Is it worth it for you? It depends.
Are they nice faces? Will you use them? is the type in good condition other than being filthy?
Repairing cases is hard and slow work. Better to stand the type on galleys.
If you say where you are and identify the sizes and faces, someone will buy the type as pi.


Like inky said, if they’re interesting, uncommon/rare, (large-size), someone is probably interested. Even if you don’t have galleys, pick the type out of each case, stand upright, and tie a string around it all. This will keep most of each letter together. Whatever you do, don’t dump it all into one bucket.

(You can make a galley substitute with some 1x2 wood battens.)


Once upon a time I sorted through an enormous amount of pied type. To make the long story short it was work intensive. Because it was such a large amount I built wooden sorting racks so that I could keep track of the amounts of each font and do a sort count at any time. Kind of overkill, but I had limited space for any additional type so I wanted to keep what would best serve. Much was damaged/corroded beyond usefulness. Fortunately, at the time, I was in driving range of someone who (still is) casting type. Thus I was able to get foundry credit for and have good foundry type metal be recast for future fonts. Some seven hundred pounds of it!

Many years later I am still using those fonts of type, rescued from dreary piles. Most people that I have talked to about the project said that they wouldn’t have even touched it. As for the decaying type cases you mentioned it sounds as though they are past repair. I would dump them and source “new” ones. There are still good deals to be found on both cases and cabinets with cases. Good luck.

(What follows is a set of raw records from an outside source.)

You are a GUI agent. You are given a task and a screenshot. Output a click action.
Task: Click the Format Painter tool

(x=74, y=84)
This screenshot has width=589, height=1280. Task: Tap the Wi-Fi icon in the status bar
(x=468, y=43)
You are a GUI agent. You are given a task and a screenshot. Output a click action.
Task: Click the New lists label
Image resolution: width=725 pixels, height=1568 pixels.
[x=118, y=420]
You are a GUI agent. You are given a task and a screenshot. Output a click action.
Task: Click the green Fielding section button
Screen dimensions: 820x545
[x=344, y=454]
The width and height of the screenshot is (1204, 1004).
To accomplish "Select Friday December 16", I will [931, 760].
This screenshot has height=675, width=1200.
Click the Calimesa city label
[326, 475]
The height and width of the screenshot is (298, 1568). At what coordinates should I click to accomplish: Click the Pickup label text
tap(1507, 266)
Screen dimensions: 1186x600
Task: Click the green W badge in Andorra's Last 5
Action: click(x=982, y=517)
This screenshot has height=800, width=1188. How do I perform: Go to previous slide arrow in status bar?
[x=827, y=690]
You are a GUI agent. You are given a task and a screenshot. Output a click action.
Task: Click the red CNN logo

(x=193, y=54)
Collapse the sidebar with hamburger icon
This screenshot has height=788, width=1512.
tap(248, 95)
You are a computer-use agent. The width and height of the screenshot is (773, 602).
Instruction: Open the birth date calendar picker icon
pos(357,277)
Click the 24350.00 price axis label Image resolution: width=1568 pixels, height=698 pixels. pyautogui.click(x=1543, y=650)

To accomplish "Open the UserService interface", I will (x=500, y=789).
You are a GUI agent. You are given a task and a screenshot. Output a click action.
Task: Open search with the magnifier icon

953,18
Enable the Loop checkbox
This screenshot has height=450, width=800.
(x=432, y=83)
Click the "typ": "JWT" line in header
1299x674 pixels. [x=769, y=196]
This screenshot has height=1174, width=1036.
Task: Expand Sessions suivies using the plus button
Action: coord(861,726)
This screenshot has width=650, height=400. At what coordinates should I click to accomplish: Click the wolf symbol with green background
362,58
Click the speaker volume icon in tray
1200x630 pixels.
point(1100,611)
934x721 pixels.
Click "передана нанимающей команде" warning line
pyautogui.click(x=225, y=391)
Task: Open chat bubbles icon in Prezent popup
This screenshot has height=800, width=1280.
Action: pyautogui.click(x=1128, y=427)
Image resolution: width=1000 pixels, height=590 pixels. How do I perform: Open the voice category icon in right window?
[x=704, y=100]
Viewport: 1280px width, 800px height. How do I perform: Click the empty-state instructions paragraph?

Print Print Print!


Everything everyone said is spot on.

For my twopenneth on a much smaller scale:
A printshop close to me had dumped type (that was in good condition) from around 50 cases into a single large crate. They were happy for me to spend a day salvaging what I could for free. I sat in this crate all day fishing out type that was large enough to distinguish - everything 24pt and above basically. Years later I am still using regularly the 5 or 6 full fonts I got out of a short day’s work. As @inky said, will you use it? If you will, any time is well spent. Good luck!

As long as the fonts are still (mostly) separate, I find it’s not that bad….

My method-
separate different sizes and fonts
separate caps/lower/punctuation/spacing into separate sticks or standing in a galley
sort the spacing, sometimes I’ll pull all the thin spaces into their own pile and do them later
sort the punct’s & specials, that’s usually quick
sort the CAPS & lowers; depending on how much there is, I may first do one sort of a-l & m-z and then do the individual letters

Often, I’ll use some marked egg cartons as receivers and transfer to the case when done (or stack them in order in a stick and tie it up).

The main thing is not to try sorting an entire pie of type in one go but to make smaller pies of fewer different letters. Works for me :).

The only real hassle is when you have different but similar fonts in the same size (e.g. Caslon and Centaur).